Composing a VAD, a speech transcriber, and an LLM gives you a full voice round-trip comparable to the realtime API. The slowest component is the hosted Whisper call; total processing delay is typically 200–300 milliseconds, and effectively instant with on-device Whisper. The result is marginally slower than the realtime API but between 100 and 1,000 times cheaper. I tried text-to-speech and rejected it: the API latency was worse still.

In practice: the program listens continuously; once sufficient energy appears in the audio chunks, they are pushed to a buffer. After enough time elapses or a pause is detected, the buffer is released to the transcriber, which calls Whisper. The transcript, at end of speech or during pauses, is then passed to an LLM for the response.

Observations on Transcription Quality§

Telling Whisper the input language improves accuracy a lot. Even my English becomes acceptable, and it held up under heavy accents. On a Mac laptop, whisper.cpp is efficient enough that I could transcribe long recordings from work without difficulty.

Multi-speaker handling and speaker-change detection are still open problems here; some newer models ship this capability.

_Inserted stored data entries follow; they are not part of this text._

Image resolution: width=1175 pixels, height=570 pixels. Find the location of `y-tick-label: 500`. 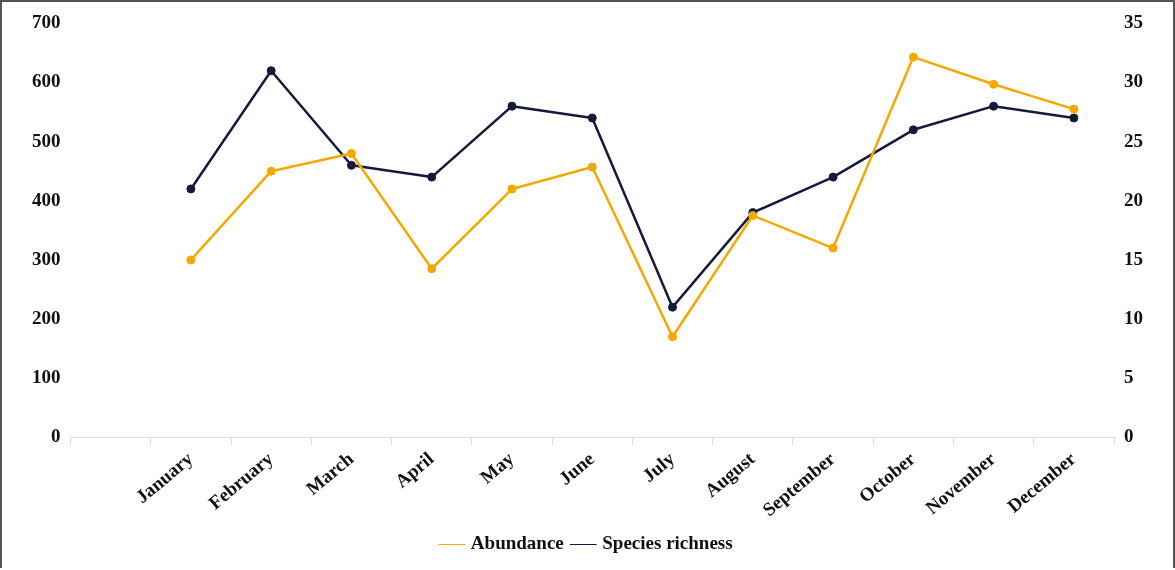

y-tick-label: 500 is located at coordinates (46, 140).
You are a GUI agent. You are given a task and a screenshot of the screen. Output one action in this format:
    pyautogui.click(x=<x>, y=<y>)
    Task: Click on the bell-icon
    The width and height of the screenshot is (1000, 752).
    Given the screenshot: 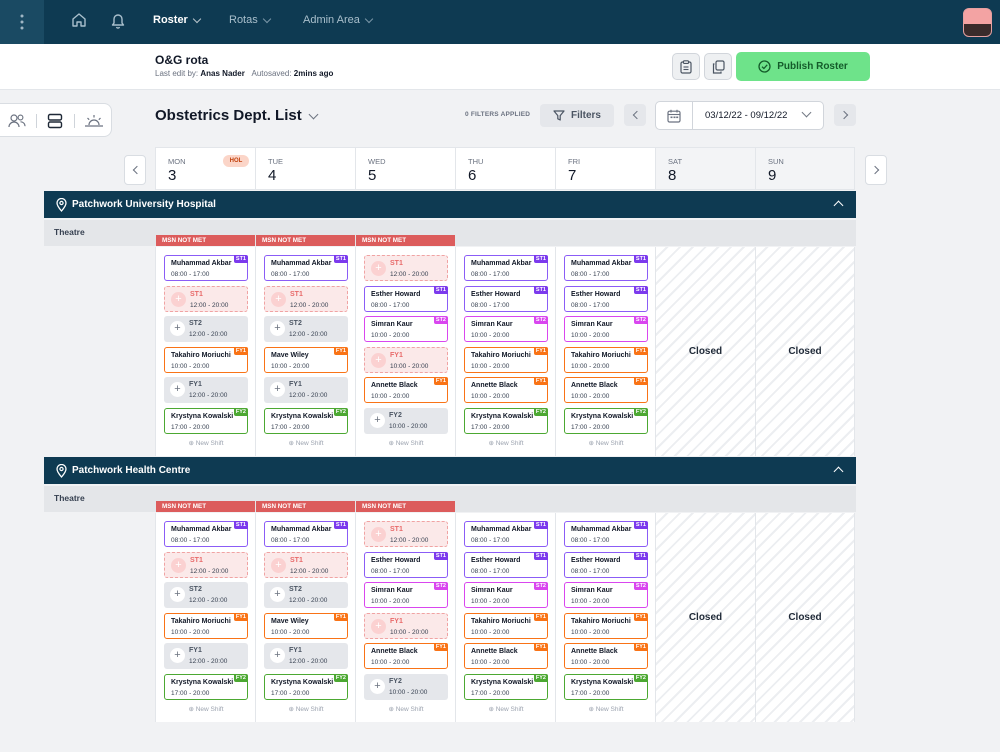 What is the action you would take?
    pyautogui.click(x=118, y=23)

I left live transcription out of Nomi’s core: most people are happy to press a button, and that makes the whole flow synchronous and much simpler. The VAD and transcription code is reusable as-is if you are building in this space.

References§

  1. Nomi — open-source AI assistant, GitHub.
  2. Introducing the Realtime API, OpenAI, 2024.
  3. Solomon Hykes on choosing Go for Docker, X, 2024.
  4. whisper.cpp — port of OpenAI’s Whisper, G. Gerganov, GitHub.